9
BY THE TIME MADELEINE RETURNED HOME FROM THE Mental Health Crisis Center that evening, Gurney had viewed the trial video twice, all the way through to the jury’s concluding verdict: guilty of murder in the first degree.
After changing clothes, Madeleine asked about the chickens. Without admitting that he had forgotten about them, Gurney put on his barn jacket, picked up a sack of chickenfeed from the mudroom, and headed out through a chilling wind to the coop.
The five hens pecked at a scattering of cracked corn in the fenced run. Gurney entered the coop and found it acceptably clean. It smelled mainly of the straw spread across the floor and in the nesting boxes. He discovered two fresh brown eggs and slipped them into his jacket pockets. He refilled the feeders, then checked the watering device. It was half full and wouldn’t need replenishing for another day or two.

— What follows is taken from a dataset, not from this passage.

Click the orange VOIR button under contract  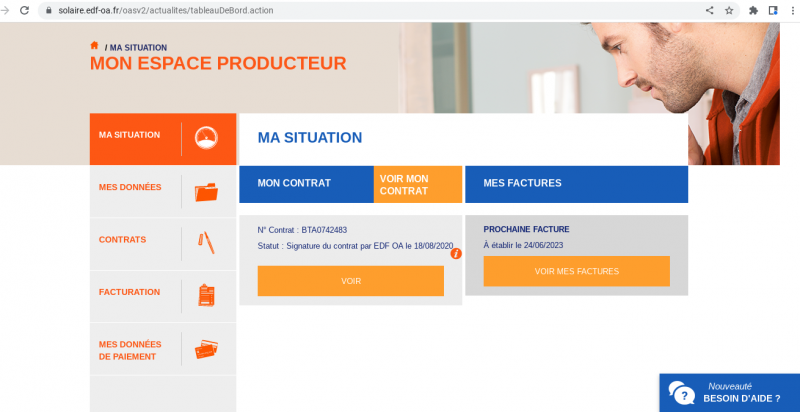[x=350, y=281]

He returned to the house and brought the two eggs to the sink island in the kitchen, where Madeleine was rinsing lettuce in a colander.
“I thought we could have our salad first,” she said, patting the lettuce dry with some paper towels. “Okay with you?”
“Fine.”
“You set the table. I’ll make the dressing.”

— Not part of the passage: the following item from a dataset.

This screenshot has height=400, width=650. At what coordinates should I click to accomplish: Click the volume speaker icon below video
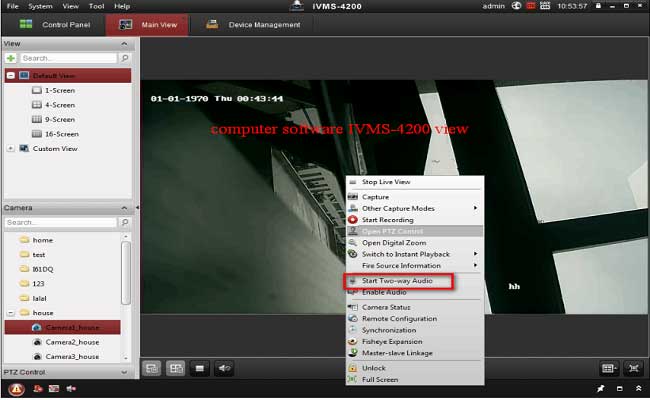pyautogui.click(x=225, y=368)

He moved two books she was reading off the table—one on the history of the cello and the other on the lives of snails—to make room for the plates and silverware.

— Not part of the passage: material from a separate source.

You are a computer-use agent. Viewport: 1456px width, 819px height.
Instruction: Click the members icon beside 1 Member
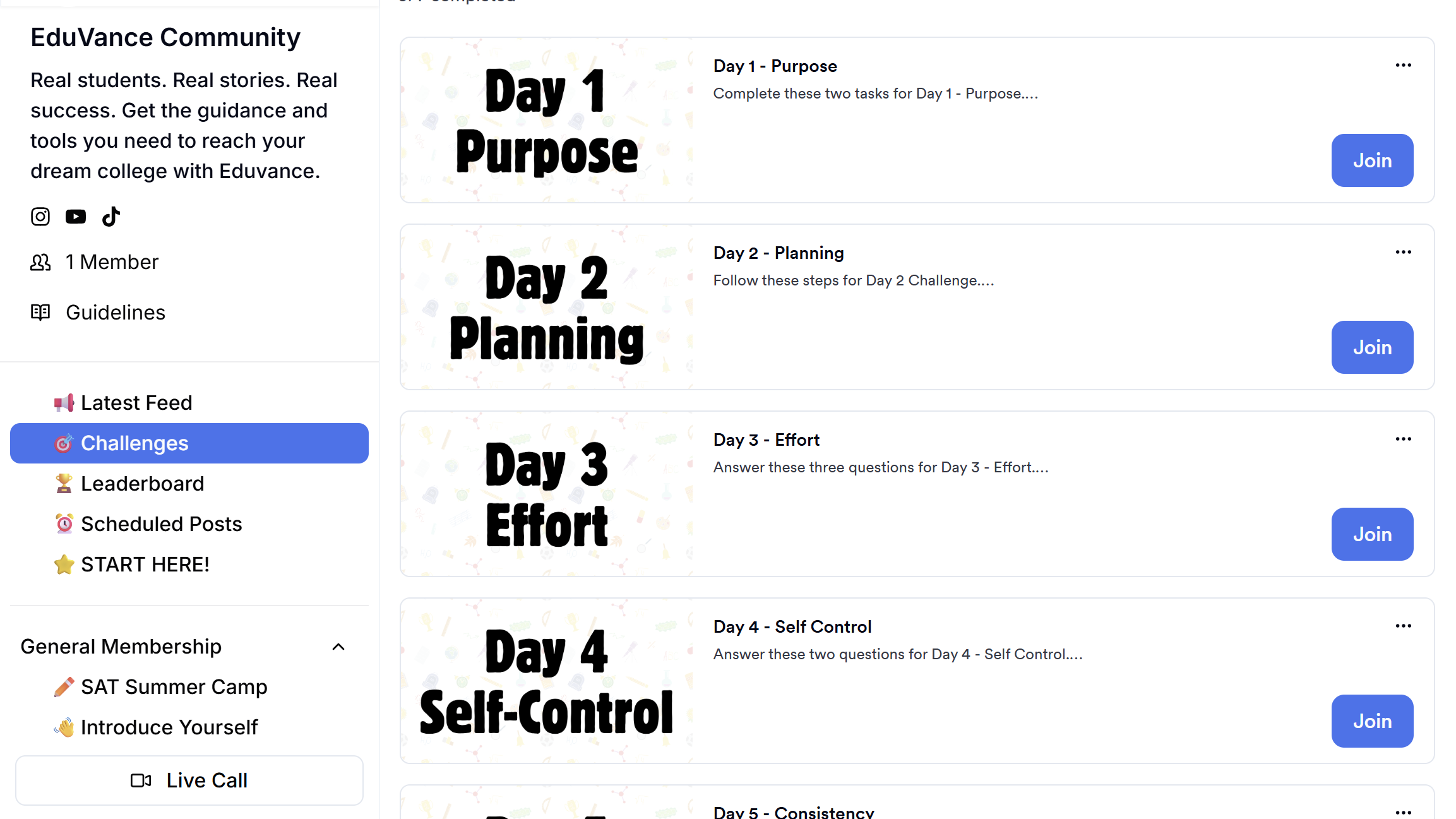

WHEN THEY WERE nearly done with their salads, Madeleine asked the question Gurney knew was coming: What did he think of the trial?
He laid his fork on the edge of his plate. “Impressive, on the prosecution’s side. The evidence against Slade was overwhelming. Apart from inflicting a few minor dings, the defense wasn’t able to dent it. In fact, no formal case for the defense was even presented.”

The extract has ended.